Angolanos garantem entrada direta na Galp
O ministro das Finanças, Vítor Gaspar, durante a sua visita a Angola, abordou com o ministro angolano da Coordenação Económica, Manuel Vicente, o enquadramento do capital angolano na Galp. Vitor Gaspar também esteve reunido com o presidente da Sonangol, Francisco de Lemos José Maria. Há mais de um ano que a Sonangol tem vindo a manifestar interesse em ter uma participação direta no capital da Galp, deixando de estar exclusivamente vinculada a uma participação através da holding Amorim Energia, controlada por Américo Amorim.
O Expresso sabe que a Caixa Geral de Depósitos (CGD), que ainda detém 1% do capital da Galp, não se deverá opor à futura entrada da Sonangol no capital da Galp.
A CGD é signatária do acordo parassocial que vigora entre acionistas da Galp - juntamente com a Amorim Energia e com os italianos da ENI - tem a prerrogativa de nomear o chairman da Galp e poderia opor-se formalmente à concretização da entrada direta da Sonangol no capital da Galp.
Vitor Gaspar admitiu em Luanda que a Galp é um dossiê que tem ocupado o acionista público durante os últimos tempos (a CGD detém 1% da Galp mas de certa forma representa os interesses do Governo, designadamente da secretaria de Estado do Tesouro na Galp).
No entanto o ministro das Finanças também explicou na capital angolana que o dossiê Galp deve ser resolvido entre os acionistas da empresa. O que está em causa é encontrar a solução mais adequada à venda da participação detida pela ENI (que quer vender 33,34% da Galp), que deverá trocar os interesses que tem na Galp por uma posição de referência na área de produção em Angola (está interessada sobretudo no setor do gás natural).
Vitor Gaspar salientou a importância da evolução do dossiê Galp para a consolidação do entendimento entre capitais angolanos e portugueses, na perspetiva dos projetos de investimento em curso nos dois países, Portugal e Angola. De resto, Vitor Gaspar admitiu que haverá "desenvolvimentos positivos a prazo" no dossiê Galp.
Um dos cenários possíveis para negociar a compra da participação da ENI, implicaria que a holding Amorim Energia comprasse parte do bloco de ações da ENI (eventualmente 16% dos 33,34% da ENI). Numa fase posterior, a Amorim Energia poderia revender menos de 10% à Sonangol (eventualmente 8%). Mas este cenário ainda dependerá do valor de transação (que inclui o prémio pretendido pela ENI) e a participação de entidades terceiras que comprem temporariamente a restante participação da ENI (eventualmente fundos de investimento ou sociedades de capital de risco).
Além disso, o empresário Américo Amorim terá de aceitar todos os termos de negociação.
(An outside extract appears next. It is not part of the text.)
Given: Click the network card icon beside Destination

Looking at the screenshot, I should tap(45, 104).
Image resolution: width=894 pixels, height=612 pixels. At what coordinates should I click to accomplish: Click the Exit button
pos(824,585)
Até à data, o Expresso não teve qualquer comentário de Américo Amorim.
Relativamente a este assunto, a Galp esclarece que "os comentários que têm sido publicados sobre eventuais rearranjos de posições acionistas são uma matéria que, pela sua natureza, apenas os próprios acionistas poderão comentar. A Galp Energia nada tem - nem pode ter - a dizer sobre o assunto."